Corrects serum sodium in hyperglycemia (Hillier formula) — useful in decompensated diabetes.

Formula Hillier: Na corrigido = Na medido + 2.4 * (glicemia-100)/100, se glicemia > 100 mg/dL.

Sodium Correction for Hyperglycemia

When blood glucose runs very high, water gets pulled out of the cells into the extracellular space. That dilutes plasma sodium and leaves you with translocational (dilutional) hyponatremia. The reading on the panel then undershoots the patient's true tonicity.

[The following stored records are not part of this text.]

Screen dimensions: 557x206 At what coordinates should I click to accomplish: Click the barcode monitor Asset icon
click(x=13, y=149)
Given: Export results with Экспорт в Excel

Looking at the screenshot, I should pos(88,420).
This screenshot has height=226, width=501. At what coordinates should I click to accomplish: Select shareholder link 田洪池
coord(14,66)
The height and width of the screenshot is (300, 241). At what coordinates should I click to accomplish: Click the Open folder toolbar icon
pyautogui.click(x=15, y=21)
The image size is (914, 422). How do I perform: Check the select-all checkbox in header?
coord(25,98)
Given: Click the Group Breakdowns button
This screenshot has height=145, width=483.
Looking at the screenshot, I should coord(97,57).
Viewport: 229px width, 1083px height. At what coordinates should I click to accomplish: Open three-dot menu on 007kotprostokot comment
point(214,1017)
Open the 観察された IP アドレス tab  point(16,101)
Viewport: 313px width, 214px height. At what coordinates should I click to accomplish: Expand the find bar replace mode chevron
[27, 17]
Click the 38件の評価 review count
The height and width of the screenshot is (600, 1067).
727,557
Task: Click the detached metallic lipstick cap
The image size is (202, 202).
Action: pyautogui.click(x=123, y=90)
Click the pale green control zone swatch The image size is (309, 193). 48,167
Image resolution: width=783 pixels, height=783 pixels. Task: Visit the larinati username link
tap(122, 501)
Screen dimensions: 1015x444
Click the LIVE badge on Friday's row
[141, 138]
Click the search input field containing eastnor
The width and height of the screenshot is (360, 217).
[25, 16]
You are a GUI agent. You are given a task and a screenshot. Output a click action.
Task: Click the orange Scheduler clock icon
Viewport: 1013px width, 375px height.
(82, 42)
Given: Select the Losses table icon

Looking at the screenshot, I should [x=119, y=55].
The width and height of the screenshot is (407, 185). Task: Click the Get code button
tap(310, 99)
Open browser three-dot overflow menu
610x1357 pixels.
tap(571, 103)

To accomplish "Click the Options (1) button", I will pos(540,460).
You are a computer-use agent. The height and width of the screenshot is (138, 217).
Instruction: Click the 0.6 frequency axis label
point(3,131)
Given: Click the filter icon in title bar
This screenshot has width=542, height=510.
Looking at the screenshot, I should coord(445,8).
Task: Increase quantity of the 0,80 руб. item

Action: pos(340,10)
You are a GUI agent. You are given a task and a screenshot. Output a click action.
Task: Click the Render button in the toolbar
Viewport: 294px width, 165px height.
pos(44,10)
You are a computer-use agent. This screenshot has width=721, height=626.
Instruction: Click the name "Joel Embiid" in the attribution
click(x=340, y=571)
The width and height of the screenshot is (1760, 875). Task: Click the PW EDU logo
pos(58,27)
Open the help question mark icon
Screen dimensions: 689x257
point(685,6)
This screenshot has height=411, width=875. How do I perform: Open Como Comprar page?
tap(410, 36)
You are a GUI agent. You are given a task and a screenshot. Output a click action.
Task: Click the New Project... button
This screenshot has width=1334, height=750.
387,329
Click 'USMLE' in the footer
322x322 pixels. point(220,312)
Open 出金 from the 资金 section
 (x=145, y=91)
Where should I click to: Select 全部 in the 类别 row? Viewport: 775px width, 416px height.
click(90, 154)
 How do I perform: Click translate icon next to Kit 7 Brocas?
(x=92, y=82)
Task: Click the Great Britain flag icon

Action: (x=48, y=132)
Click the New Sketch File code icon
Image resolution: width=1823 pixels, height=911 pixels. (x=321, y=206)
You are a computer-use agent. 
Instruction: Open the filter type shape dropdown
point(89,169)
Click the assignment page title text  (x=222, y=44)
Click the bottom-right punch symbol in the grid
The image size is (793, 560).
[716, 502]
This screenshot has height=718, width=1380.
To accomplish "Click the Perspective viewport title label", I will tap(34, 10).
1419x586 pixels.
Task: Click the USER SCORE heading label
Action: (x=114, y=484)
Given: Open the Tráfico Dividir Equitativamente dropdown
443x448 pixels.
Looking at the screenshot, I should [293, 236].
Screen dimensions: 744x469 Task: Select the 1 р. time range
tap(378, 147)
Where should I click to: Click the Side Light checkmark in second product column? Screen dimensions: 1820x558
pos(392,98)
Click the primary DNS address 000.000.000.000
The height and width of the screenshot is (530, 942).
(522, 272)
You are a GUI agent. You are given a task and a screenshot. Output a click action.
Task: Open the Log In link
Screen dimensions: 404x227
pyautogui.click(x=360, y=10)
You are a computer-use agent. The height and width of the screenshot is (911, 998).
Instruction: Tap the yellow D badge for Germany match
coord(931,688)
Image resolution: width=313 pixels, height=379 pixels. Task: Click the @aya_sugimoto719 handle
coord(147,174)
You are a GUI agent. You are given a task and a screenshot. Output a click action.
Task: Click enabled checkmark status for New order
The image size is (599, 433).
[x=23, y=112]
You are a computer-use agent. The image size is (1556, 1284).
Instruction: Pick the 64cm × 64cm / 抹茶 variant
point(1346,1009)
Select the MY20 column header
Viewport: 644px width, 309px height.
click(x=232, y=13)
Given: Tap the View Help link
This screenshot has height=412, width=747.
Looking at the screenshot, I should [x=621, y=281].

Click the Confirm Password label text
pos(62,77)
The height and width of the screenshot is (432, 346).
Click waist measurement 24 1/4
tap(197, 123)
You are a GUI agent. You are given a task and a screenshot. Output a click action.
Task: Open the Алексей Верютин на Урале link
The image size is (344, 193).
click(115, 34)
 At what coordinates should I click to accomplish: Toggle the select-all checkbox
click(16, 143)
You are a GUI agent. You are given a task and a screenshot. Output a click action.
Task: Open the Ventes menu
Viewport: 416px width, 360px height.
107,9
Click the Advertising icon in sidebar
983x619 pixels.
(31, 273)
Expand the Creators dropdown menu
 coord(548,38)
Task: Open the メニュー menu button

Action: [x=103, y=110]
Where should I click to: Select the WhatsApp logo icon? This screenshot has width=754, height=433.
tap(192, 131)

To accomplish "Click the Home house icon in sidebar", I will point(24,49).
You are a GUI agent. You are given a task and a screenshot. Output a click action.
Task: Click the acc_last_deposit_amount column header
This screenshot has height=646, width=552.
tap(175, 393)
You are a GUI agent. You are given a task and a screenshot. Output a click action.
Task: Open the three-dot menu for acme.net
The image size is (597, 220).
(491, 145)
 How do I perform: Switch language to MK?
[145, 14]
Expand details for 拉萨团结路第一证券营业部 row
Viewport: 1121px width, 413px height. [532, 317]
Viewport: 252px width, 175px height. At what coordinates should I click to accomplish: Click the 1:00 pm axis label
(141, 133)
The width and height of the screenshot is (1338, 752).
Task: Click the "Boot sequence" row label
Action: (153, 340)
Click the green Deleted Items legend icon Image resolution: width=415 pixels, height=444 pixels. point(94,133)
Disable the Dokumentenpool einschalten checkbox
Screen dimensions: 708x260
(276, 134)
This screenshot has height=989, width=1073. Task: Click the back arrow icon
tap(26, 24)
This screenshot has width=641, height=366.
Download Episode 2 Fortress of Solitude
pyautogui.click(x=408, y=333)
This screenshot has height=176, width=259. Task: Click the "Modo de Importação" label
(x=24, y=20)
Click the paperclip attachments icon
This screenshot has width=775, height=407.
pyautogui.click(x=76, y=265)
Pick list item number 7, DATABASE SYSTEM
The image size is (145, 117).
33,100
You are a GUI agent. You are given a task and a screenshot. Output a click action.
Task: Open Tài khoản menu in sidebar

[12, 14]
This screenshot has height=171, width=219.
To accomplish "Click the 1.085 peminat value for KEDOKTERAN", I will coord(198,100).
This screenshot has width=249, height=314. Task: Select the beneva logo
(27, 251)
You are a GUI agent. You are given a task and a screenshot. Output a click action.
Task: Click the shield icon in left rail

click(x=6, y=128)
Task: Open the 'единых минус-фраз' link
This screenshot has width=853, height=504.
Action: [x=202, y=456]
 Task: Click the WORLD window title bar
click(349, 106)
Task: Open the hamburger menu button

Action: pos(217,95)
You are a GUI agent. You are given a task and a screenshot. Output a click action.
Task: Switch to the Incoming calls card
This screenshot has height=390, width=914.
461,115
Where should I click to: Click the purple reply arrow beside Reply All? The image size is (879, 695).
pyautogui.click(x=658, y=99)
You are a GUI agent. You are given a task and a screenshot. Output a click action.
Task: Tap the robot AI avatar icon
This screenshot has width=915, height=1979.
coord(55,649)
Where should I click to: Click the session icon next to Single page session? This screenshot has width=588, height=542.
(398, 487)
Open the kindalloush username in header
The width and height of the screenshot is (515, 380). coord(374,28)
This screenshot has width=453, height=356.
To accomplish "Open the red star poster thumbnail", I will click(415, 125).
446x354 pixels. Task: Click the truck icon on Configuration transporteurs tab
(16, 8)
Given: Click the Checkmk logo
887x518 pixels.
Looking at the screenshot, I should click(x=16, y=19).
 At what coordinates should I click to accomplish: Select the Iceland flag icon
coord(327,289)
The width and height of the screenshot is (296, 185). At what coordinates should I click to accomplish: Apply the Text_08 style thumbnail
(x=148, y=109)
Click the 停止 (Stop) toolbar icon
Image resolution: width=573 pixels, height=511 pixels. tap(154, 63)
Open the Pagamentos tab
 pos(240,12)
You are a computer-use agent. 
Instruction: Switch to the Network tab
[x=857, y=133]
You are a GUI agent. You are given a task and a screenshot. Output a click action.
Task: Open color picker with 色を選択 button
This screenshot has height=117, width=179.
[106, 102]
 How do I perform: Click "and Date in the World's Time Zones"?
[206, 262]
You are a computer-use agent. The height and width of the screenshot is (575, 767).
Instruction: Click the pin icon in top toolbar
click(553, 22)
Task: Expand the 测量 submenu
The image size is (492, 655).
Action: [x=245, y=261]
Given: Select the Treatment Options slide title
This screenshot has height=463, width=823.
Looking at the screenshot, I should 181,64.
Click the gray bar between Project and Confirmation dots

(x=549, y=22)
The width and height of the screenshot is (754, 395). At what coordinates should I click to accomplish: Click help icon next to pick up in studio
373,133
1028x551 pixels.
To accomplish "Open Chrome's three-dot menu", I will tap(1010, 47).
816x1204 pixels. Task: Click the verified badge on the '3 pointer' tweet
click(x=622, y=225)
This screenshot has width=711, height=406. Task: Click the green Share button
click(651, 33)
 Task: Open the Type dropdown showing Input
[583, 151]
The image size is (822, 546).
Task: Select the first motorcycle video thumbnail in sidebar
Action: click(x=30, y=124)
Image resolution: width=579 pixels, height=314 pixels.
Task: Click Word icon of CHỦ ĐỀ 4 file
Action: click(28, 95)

The Hillier formula (Hillier et al., 1999, a prospective hypertonic clamp study) estimates the “true” sodium you would see once glucose came back to normal: Na_corr = Na_measured + 2.4 × (glucose − 100) / 100, with glucose in mg/dL.

The older Katz factor of 1.6 (1973) tends to undershoot the correction, which is why it has mostly fallen out of use. The American Diabetes Association (ADA) 2024 standards and most endocrinology references back the Hillier coefficient of 2.4. One caveat before you change therapy: rule out pseudo-hyponatremia from severe hyperlipidemia or hyperproteinemia first.

Applications

Think diabetic ketoacidosis (DKA), hyperosmolar hyperglycemic state (HHS), uncontrolled type 2 diabetes turning up in the emergency department, perioperative hyperglycemia, and pediatric DKA, where rapid swings in sodium raise the risk of cerebral edema. The corrected value helps you pick the fluid (0.9% vs 0.45% saline) and decide how fast to bring glucose down.

FAQ

When should I apply the correction? Technically any time serum glucose climbs past 100 mg/dL, though it only starts to matter clinically above roughly 200 mg/dL. Under that, the adjustment disappears into ordinary laboratory noise.

Why is Hillier preferred over Katz? Katz worked from a linear theoretical model. Hillier went and measured what actually happened in healthy volunteers given hypertonic dextrose, and the in vivo factor came out nearer 2.4 mEq/L for every 100 mg/dL rise in glucose.

Is this a substitute for medical judgement? No. It is an educational calculator, not a stand-in for clinical evaluation, laboratory confirmation, or your institution's protocols. Read the result alongside osmolality, anion gap, and the patient's fluid status.